» Text passage
*** Block opens ***
This is not a comfortable culture. It is a high-performance culture that selects for people who thrive under relentless scrutiny. Katie Dill, Stripe's Head of Design (previously at Airbnb and Lyft), described the company's quality framework as operating on three levels: utility (does it work?), usability (is it comfortable to use?), and beauty (is it well-executed in the details such that it's enjoyable?). All three must be right. "We believe we must get all three aspects right," Dill said. "Our work is consequential — our users are moving money around the planet."
The craft obsession extends beyond product to communication. Stripe Press, the company's publishing arm, produces beautifully designed books on themes of economic progress, technology, and human achievement — titles like Tyler Cowen's Stubborn Attachments, M. Mitchell Waldrop's The Dream Machine, J. Storrs Hall's Where Is My Flying Car?, and Dwarkesh Patel's The Scaling Era. This is not a marketing play in any conventional sense. It is a declaration of intellectual identity — a signal to the kind of people Stripe wants to attract that this is a company that takes ideas seriously, that reads deeply, and that thinks about the world in terms of decades, not quarters.
His essays extol the virtues of free enterprise, yes, but also of doing business the right way, with integrity and rigor. Of taking your work very seriously, but never yourself.
*** Block closes ***
Rewrite the passage on Stripe's culture starting at "His essays extol" and ending at "but never yourself.", with "rigor" replaced by "discipline".

» Extracted entries
*** Block opens ***
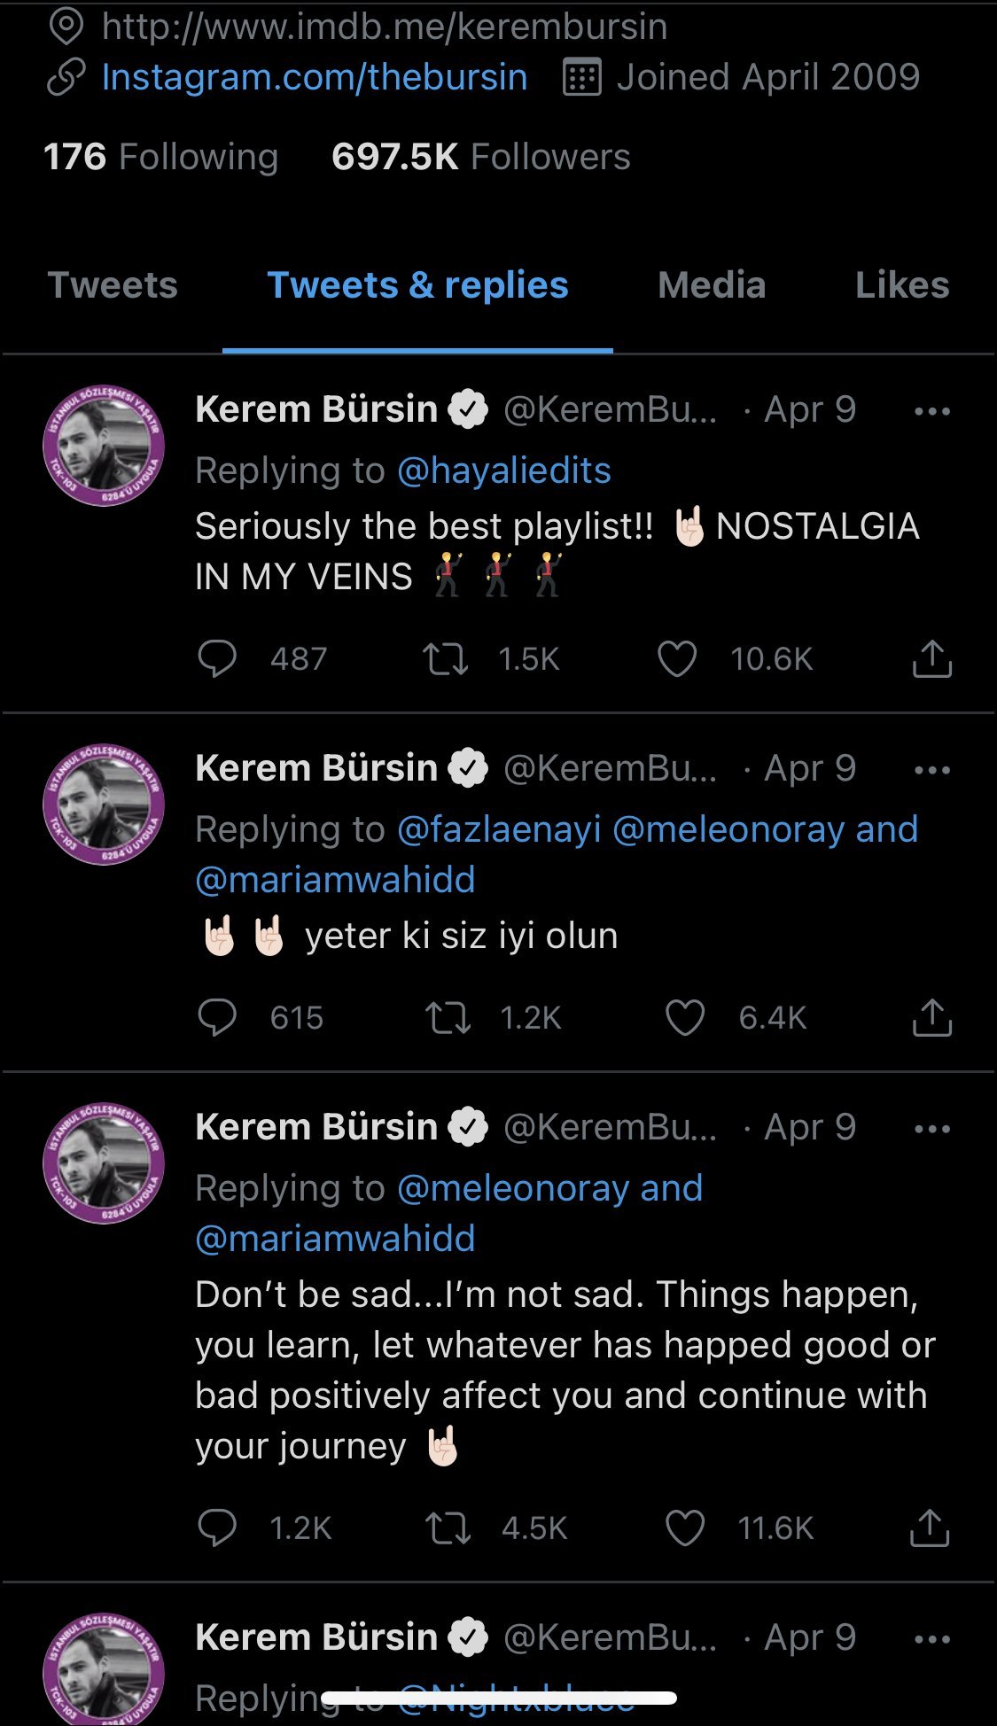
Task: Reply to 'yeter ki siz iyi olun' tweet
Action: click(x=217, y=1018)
*** Block closes ***
*** Block opens ***
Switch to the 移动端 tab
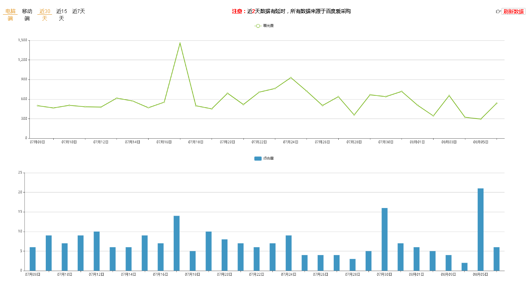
*** Block closes ***
» Solution
His essays extol the virtues of free enterprise, yes, but also of doing business the right way, with integrity and discipline. Of taking your work very seriously, but never yourself.